One afternoon my mother found me in tears over a muddy watercolor and asked why I was so upset. I told her it was because I’d wanted to make Papa something that he would love as much as the paintings in the museums and on our walls at home.

After she’d soothed me, she brought my father in, showed him what I’d done, and told him what I’d said.

He tried to point out how good the painting was. No matter what he said, I objected that it was not good enough and that my effort was not great enough to create the kind of gift I wanted to present to him.

“But Sandrine, you are my gift-don’t you know you are the treasure? You don’t have to become something you aren’t to please me.”

But it was not just because the book was about a painter that my father gave me The Picture of Dorian Gray. He’d told me the occult aspects of the tale had stirred his imagination, and he was interested in discussing those with me, too. For a self-proclaimed rationalist, he found arcane and esoteric knowledge surprisingly fascinating and studied it with great interest. He wasn’t alone. From France to Russia to America, the occult was experiencing a major revival.

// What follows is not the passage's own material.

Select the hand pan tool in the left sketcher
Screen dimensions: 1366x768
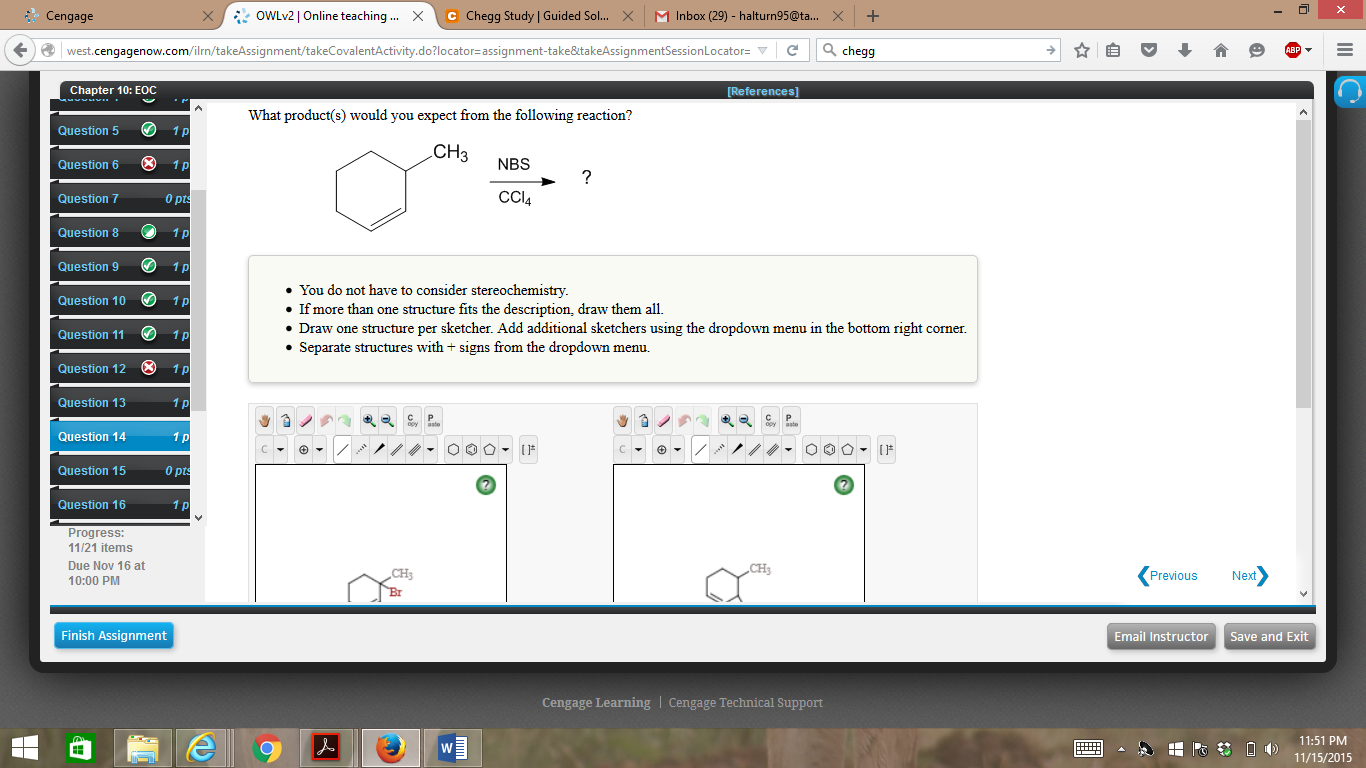pos(265,420)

My father believed it was a reaction to rationalism, materialism, and the exciting but frightening scientific discoveries being reported almost daily. Explorers returning from the Far East with stories of strange lands and mystical customs also fueled everyone’s imagination. My father had funded several of those expeditions, as well as others, to find the fabled Hermetic books based on the ancient pagan prophet’s esoteric teachings. Our library was full of books of ancient lore and magick mysticism and the forbidden. For my father it was also personal; he once told me that he believed his mother was something of a psychic, although she protested vociferously.

At the end of the second week of my stay in Paris, Grand-mère changed the routine. When I came downstairs at ten, she was already dressed in her street clothes and preparing to leave. When I asked where she was going, she told me she was meeting an old friend who needed some advice and added she would be back in time for our lunch.

Indeed she was, and since it was raining, we went to the Louvre.

I had grown up in museums, but even compared to New York’s august Metropolitan Museum of Art, the Louvre was so large as to be almost overwhelming.

“As with all wonderful things in life except jewels, it’s best to avoid gluttony when visiting here,” my grandmother said as we entered the ancient palace.

“When we went to the Metropolitan, Papa and I would always pick one small section, take it in, absorb it, and then leave. He always said moderation makes for finer appreciation.”

She smiled. “He learned that from me, mon ange.” But it was a sad smile, and I turned away so she wouldn’t see the tears that had sprung to my eyes. Her grief always triggered my own.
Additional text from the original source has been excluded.